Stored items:
◆ ◆ ◆

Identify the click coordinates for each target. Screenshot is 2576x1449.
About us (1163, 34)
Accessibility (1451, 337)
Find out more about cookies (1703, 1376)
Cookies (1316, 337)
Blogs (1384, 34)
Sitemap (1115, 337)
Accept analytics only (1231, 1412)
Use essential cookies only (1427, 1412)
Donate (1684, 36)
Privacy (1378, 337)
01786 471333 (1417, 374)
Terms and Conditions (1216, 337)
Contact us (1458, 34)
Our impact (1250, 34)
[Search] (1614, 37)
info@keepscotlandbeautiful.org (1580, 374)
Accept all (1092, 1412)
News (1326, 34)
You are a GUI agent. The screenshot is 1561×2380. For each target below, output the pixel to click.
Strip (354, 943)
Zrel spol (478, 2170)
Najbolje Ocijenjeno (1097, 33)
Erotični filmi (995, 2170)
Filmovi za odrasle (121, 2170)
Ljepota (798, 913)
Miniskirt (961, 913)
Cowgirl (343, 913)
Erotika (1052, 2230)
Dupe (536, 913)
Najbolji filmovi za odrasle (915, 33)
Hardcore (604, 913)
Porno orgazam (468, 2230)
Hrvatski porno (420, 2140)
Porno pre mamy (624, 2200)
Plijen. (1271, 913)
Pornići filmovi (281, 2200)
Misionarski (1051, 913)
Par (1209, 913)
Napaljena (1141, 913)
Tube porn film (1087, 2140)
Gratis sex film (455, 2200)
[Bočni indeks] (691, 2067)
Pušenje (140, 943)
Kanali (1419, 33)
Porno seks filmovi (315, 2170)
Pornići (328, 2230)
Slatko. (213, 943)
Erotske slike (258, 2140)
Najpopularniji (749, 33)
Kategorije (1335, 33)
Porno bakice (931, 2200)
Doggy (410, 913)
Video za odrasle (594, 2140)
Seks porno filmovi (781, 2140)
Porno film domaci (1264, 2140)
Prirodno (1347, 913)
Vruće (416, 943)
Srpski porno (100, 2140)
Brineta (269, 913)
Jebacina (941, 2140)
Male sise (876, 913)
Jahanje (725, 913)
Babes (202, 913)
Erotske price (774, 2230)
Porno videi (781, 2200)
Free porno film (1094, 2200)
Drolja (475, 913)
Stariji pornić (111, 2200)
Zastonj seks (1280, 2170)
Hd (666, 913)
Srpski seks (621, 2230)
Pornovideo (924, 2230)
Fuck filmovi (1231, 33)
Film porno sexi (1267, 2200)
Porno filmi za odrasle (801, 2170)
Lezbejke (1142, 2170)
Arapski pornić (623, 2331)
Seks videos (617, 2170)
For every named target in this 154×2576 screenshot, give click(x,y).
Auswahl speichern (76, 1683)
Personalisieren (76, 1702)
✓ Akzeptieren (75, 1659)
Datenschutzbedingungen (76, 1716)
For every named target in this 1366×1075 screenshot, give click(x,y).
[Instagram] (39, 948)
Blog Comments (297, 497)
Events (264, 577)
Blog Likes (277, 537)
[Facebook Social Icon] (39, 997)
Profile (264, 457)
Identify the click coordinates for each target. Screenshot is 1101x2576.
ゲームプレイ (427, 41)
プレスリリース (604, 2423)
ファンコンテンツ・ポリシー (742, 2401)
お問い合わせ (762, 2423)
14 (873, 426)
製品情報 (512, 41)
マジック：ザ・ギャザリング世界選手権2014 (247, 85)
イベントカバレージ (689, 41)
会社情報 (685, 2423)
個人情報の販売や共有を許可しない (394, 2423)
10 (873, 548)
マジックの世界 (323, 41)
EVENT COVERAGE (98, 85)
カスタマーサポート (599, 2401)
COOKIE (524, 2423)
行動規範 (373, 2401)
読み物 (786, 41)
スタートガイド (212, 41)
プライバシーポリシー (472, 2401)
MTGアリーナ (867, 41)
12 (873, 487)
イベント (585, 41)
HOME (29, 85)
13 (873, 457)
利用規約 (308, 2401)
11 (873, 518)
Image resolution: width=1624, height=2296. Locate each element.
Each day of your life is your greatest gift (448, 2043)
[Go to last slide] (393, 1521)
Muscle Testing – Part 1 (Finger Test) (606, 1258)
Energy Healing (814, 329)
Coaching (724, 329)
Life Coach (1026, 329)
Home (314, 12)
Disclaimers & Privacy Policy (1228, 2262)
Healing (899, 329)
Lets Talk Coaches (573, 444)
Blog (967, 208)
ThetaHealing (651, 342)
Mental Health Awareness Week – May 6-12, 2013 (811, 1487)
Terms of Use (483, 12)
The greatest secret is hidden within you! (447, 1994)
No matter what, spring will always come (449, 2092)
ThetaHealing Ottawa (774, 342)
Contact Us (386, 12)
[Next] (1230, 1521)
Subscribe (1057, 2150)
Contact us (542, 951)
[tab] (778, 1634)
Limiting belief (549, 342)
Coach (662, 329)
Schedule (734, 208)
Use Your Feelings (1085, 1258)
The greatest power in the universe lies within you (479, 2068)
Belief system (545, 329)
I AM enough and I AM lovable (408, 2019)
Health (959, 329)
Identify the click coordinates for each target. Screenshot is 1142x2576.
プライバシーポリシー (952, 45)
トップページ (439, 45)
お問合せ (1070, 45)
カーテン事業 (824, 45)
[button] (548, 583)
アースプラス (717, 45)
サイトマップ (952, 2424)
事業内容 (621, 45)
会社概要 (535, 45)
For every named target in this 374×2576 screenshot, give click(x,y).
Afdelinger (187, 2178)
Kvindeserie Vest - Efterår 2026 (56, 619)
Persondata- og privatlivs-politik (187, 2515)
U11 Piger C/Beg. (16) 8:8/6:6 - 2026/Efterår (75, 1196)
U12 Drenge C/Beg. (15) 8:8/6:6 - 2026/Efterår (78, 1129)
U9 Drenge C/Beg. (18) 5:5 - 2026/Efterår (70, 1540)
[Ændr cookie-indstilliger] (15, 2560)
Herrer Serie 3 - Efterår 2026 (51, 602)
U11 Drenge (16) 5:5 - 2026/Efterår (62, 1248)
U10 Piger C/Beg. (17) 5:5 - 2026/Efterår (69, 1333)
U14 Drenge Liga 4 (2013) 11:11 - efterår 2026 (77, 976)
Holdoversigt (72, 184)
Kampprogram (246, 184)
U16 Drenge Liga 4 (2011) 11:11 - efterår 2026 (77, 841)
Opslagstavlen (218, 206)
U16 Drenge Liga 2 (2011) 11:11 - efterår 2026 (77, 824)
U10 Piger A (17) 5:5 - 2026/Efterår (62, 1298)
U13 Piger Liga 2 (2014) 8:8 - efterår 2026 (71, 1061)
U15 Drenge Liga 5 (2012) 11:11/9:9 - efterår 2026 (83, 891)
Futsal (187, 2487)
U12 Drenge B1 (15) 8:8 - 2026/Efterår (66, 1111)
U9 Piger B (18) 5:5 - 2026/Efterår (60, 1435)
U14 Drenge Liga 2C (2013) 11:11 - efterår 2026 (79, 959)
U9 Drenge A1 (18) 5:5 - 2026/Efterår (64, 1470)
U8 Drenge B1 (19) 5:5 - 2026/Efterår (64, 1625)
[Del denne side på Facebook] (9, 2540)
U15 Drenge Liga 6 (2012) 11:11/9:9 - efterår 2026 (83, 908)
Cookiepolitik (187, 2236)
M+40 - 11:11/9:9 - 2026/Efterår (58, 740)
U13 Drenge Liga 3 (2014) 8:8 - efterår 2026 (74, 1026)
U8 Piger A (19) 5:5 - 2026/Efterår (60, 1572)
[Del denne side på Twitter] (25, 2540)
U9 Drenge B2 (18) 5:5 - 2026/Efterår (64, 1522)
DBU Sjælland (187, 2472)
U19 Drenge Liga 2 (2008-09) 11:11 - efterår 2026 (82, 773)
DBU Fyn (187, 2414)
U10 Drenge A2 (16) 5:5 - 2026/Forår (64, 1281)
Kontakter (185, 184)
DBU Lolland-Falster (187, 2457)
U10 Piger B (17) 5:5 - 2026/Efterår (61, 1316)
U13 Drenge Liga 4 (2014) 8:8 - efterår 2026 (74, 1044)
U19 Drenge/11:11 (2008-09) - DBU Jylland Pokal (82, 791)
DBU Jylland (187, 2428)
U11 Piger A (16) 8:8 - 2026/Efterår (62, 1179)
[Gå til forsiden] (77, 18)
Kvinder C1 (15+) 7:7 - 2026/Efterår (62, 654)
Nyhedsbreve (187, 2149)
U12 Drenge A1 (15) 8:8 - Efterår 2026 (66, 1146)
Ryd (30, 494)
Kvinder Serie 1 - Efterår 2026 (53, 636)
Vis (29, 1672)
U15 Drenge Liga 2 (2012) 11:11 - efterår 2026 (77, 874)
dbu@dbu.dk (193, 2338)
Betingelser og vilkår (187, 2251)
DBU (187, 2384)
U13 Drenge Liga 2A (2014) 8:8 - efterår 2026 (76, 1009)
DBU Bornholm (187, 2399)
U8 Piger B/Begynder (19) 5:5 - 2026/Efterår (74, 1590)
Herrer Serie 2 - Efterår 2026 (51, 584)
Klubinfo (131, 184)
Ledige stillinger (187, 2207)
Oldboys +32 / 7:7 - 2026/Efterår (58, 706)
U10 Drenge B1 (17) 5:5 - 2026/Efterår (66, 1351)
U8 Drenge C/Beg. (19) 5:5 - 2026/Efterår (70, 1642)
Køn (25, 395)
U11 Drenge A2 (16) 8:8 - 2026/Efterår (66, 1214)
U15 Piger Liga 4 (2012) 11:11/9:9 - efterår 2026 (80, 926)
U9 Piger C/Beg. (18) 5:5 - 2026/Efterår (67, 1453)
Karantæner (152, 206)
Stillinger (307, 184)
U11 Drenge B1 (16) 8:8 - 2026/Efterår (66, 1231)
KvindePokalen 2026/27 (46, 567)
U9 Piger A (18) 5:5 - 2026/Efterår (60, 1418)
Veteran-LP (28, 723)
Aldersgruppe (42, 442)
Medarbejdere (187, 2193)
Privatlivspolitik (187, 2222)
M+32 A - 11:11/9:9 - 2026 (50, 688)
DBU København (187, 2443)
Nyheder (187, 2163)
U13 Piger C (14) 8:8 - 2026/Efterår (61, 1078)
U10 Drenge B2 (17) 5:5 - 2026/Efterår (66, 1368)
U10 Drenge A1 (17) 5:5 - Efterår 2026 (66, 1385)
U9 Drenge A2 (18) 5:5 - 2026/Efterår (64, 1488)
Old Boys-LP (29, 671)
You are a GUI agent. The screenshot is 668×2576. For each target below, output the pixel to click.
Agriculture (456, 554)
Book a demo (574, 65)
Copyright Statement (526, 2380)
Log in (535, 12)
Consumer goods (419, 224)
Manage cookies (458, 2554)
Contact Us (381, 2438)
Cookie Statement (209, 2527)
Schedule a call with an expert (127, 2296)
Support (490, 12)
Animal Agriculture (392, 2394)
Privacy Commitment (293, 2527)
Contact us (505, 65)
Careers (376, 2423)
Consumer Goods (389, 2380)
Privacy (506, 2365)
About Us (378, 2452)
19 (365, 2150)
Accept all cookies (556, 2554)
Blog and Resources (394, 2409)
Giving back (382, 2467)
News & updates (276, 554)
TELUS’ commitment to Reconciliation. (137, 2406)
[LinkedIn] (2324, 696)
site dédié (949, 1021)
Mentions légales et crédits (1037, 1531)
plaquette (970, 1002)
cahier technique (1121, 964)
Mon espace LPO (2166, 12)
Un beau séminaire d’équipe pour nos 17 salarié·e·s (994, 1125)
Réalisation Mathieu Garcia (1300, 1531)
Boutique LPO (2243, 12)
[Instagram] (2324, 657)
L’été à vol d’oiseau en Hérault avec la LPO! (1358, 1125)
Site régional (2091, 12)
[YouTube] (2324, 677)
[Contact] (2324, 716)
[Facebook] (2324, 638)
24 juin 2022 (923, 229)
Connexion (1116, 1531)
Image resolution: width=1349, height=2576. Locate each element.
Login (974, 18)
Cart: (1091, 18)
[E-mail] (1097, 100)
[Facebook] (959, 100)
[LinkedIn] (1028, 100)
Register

◆ ◆ ◆

◆ **Work to be completed**
Once the line with "Video za odrasle (594, 2140)" is found in the records above, print exactly that line and every line after it through the line with "Akzeptieren (75, 1659)".

◆ **Task output**
Video za odrasle (594, 2140)
Seks porno filmovi (781, 2140)
Porno film domaci (1264, 2140)
Prirodno (1347, 913)
Vruće (416, 943)
Srpski porno (100, 2140)
Brineta (269, 913)
Jebacina (941, 2140)
Male sise (876, 913)
Jahanje (725, 913)
Babes (202, 913)
Erotske price (774, 2230)
Porno videi (781, 2200)
Free porno film (1094, 2200)
Drolja (475, 913)
Stariji pornić (111, 2200)
Zastonj seks (1280, 2170)
Hd (666, 913)
Srpski seks (621, 2230)
Pornovideo (924, 2230)
Fuck filmovi (1231, 33)
Film porno sexi (1267, 2200)
Porno filmi za odrasle (801, 2170)
Lezbejke (1142, 2170)
Arapski pornić (623, 2331)
Seks videos (617, 2170)
For every named target in this 154×2576 screenshot, give click(x,y).
Auswahl speichern (76, 1683)
Personalisieren (76, 1702)
✓ Akzeptieren (75, 1659)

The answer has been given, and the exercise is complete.